Anyhow, what he describes is the disordered mind of someone who cannot maintain their attention on a single subject, and who constantly shifts to whatever self-centered thought that interests him most in a given moment. Finally, he never returns to the original idea as he claims, because he's usually lost track of what his purpose was when he began his series of non-sequiturs. Anyway, it's early here and although this isn't super relevant politically I thought if some people hadn't heard of the default mode network, it provides a useful way to think about what the mind will do on its own when we don't apply it to something outside ourselves.
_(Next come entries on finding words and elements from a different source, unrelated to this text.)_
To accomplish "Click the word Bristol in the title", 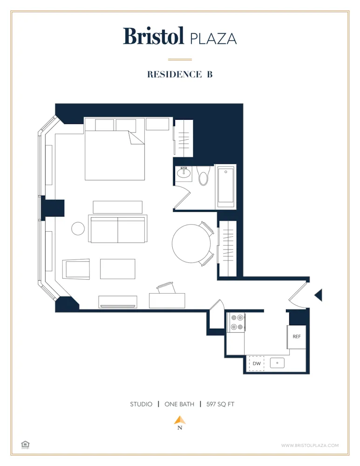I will click(x=153, y=36).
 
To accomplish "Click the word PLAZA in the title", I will click(x=213, y=38).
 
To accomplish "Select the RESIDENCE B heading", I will click(x=180, y=74).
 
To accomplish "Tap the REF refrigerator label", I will click(x=296, y=336).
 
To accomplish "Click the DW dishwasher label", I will click(x=256, y=363).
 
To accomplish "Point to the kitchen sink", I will click(x=277, y=363).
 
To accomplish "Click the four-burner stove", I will click(x=236, y=322).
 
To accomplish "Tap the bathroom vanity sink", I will click(x=184, y=173).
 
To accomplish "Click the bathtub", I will click(x=226, y=186).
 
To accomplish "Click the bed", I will click(x=115, y=154).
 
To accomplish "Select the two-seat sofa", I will click(x=118, y=229).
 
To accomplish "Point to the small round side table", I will click(x=78, y=228).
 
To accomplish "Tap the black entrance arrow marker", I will click(x=319, y=295).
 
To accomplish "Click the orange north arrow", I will click(x=180, y=420).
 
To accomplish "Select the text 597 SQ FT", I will click(x=220, y=404).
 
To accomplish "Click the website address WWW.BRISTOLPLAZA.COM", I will click(x=310, y=445).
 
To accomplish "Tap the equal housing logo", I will click(x=25, y=445).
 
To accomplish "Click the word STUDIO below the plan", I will click(x=141, y=404).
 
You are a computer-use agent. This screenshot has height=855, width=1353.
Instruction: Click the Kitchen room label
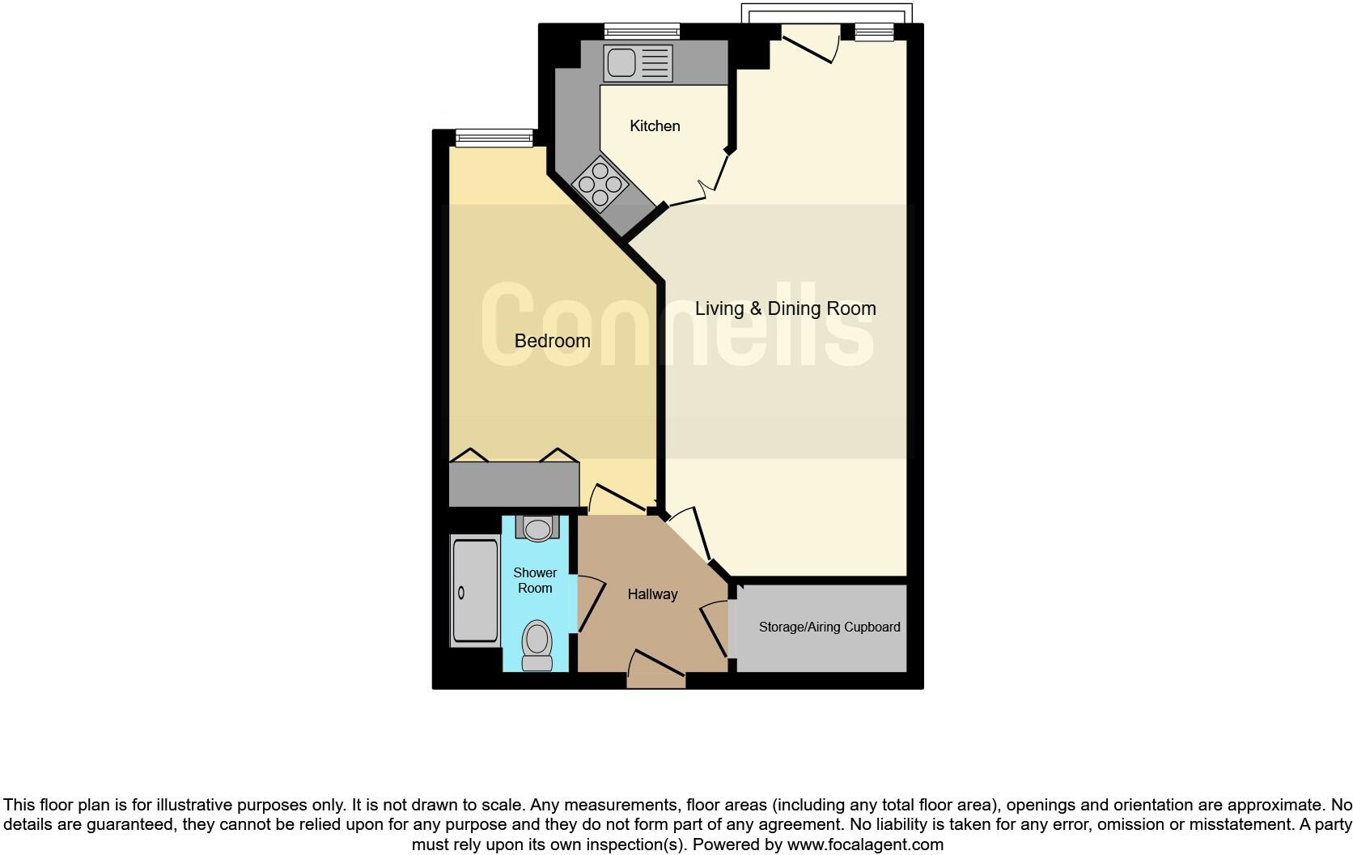pyautogui.click(x=655, y=126)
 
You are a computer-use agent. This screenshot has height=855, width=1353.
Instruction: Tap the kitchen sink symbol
pyautogui.click(x=637, y=62)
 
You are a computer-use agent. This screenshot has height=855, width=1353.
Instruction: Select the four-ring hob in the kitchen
pyautogui.click(x=600, y=184)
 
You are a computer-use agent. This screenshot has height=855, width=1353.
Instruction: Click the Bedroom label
pyautogui.click(x=552, y=341)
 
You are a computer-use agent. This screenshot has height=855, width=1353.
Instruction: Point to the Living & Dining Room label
pyautogui.click(x=785, y=308)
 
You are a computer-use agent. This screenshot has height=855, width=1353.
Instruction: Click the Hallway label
pyautogui.click(x=652, y=594)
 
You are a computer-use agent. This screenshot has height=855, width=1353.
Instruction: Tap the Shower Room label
pyautogui.click(x=535, y=581)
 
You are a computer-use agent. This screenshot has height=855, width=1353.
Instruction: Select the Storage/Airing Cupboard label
pyautogui.click(x=829, y=627)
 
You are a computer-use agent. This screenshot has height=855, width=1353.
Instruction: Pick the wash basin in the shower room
pyautogui.click(x=536, y=529)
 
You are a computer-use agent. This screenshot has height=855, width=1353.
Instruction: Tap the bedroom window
pyautogui.click(x=494, y=138)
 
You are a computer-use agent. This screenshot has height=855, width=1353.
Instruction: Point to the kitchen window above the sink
pyautogui.click(x=642, y=32)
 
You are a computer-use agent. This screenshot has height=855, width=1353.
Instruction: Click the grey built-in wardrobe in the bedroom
pyautogui.click(x=514, y=484)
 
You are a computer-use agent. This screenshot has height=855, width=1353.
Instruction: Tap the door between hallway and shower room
pyautogui.click(x=589, y=603)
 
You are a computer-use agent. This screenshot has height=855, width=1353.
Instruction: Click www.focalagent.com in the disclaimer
pyautogui.click(x=864, y=844)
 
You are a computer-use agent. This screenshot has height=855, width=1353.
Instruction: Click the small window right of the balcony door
pyautogui.click(x=874, y=32)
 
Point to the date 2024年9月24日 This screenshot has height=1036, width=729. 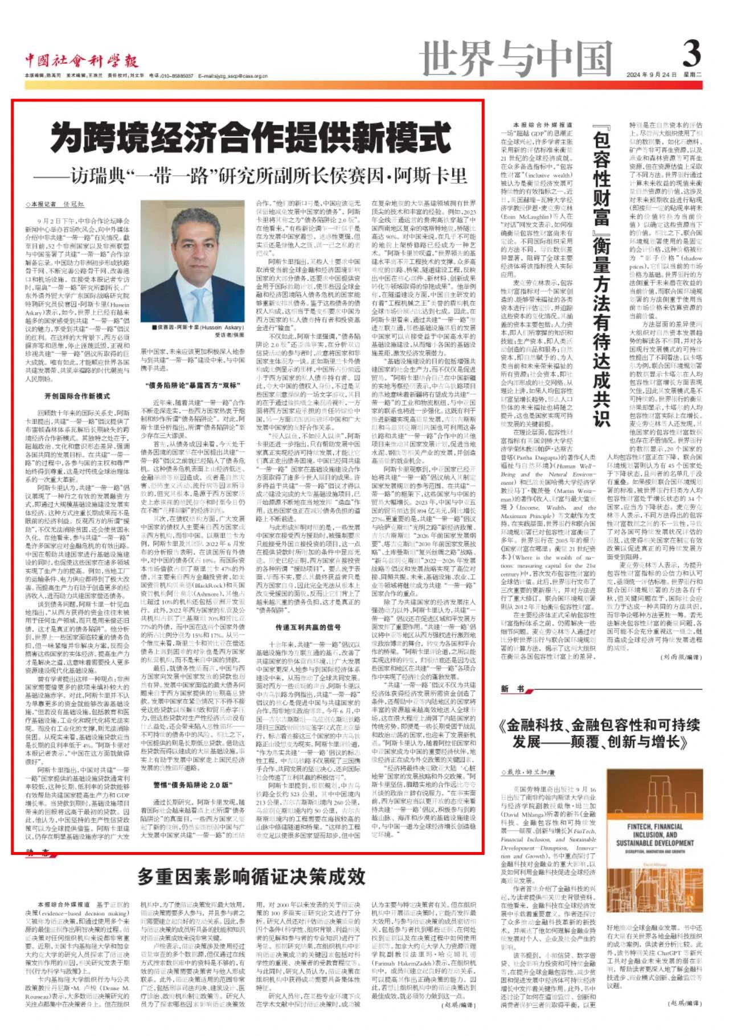coord(662,75)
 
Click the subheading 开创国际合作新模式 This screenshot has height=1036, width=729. coord(76,395)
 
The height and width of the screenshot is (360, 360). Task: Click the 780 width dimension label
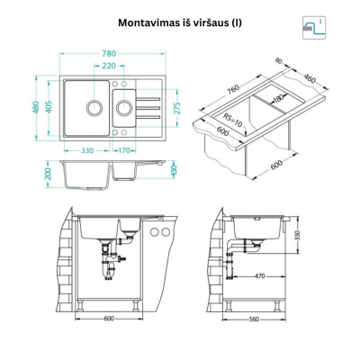109,54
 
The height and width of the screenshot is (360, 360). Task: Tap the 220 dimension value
109,66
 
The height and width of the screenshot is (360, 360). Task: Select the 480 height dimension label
36,107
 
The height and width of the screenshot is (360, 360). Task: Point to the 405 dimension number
49,107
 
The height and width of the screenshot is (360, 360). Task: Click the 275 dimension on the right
177,108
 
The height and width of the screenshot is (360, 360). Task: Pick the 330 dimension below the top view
87,150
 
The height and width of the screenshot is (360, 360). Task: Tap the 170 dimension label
123,150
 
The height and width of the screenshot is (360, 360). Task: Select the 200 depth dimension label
49,174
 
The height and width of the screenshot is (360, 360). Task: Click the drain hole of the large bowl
94,107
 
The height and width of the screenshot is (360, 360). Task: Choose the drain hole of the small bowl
124,107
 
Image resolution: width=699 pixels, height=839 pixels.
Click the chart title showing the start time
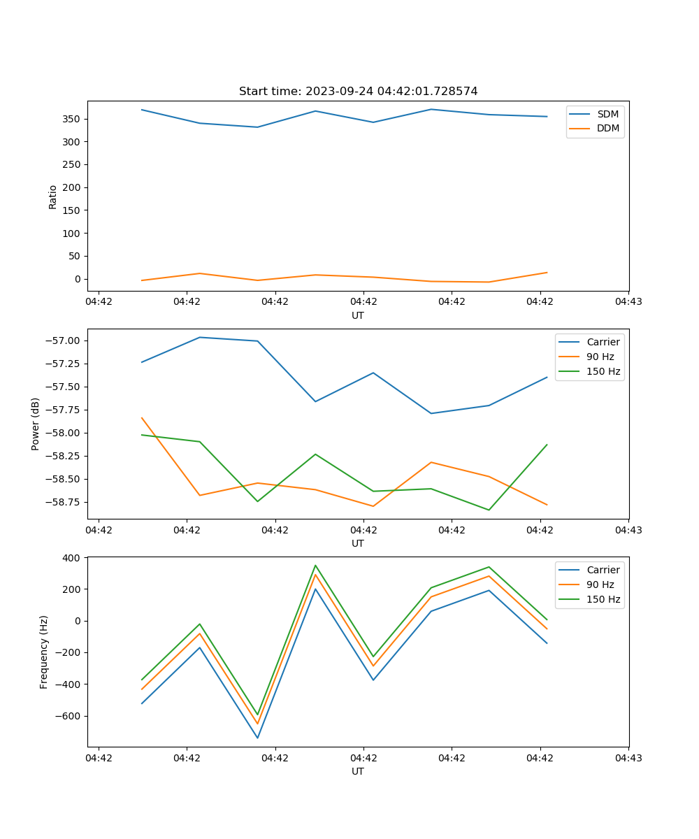click(358, 92)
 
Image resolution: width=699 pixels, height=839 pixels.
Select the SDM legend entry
click(607, 114)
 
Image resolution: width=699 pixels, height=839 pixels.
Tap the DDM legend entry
click(607, 128)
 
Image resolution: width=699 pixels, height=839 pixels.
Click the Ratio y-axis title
click(53, 196)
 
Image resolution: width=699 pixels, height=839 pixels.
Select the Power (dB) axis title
click(36, 424)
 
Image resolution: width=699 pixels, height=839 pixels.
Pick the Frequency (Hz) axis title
click(44, 652)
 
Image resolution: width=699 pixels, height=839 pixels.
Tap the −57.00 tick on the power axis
click(64, 340)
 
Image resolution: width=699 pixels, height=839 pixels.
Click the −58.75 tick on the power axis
click(64, 502)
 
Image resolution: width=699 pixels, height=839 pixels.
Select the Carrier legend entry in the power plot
click(603, 342)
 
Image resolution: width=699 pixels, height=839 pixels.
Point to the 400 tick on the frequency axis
click(73, 557)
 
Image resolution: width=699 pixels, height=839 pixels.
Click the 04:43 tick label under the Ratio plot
click(628, 302)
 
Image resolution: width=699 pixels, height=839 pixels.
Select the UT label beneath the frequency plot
click(358, 771)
https://en.wikipedia.org/wiki/Default_mode_network

filghy2
04-12-2024, 03:54 AM
That certainly rings true. True intelligence is the ability to focus on what matters most and identify the most pertinent pieces of information. As they say, If everything is important then nothing is. A mental map in which everything is connected to everything else, without any sense of which connections matter most, is just a confused mess in which people blindly follow their impulses.

Like any other skill, mental focussing is something that needs to be practised otherwise it will atrophy. I don't meditate, but I do make a conscious effort to spend time on focussed mental activities like reading on some issue or doing puzzles. I have a history of dementia in my family, which is something I've become more conscious of as I get older, and I know this is something that can help.

The default mode sounds like it's related to the tendency that social media platforms capitalise on to generate clicks and, in turn, exacerbate. I wonder if the amount of time spent online is contributing to a loss of these skills in the general population.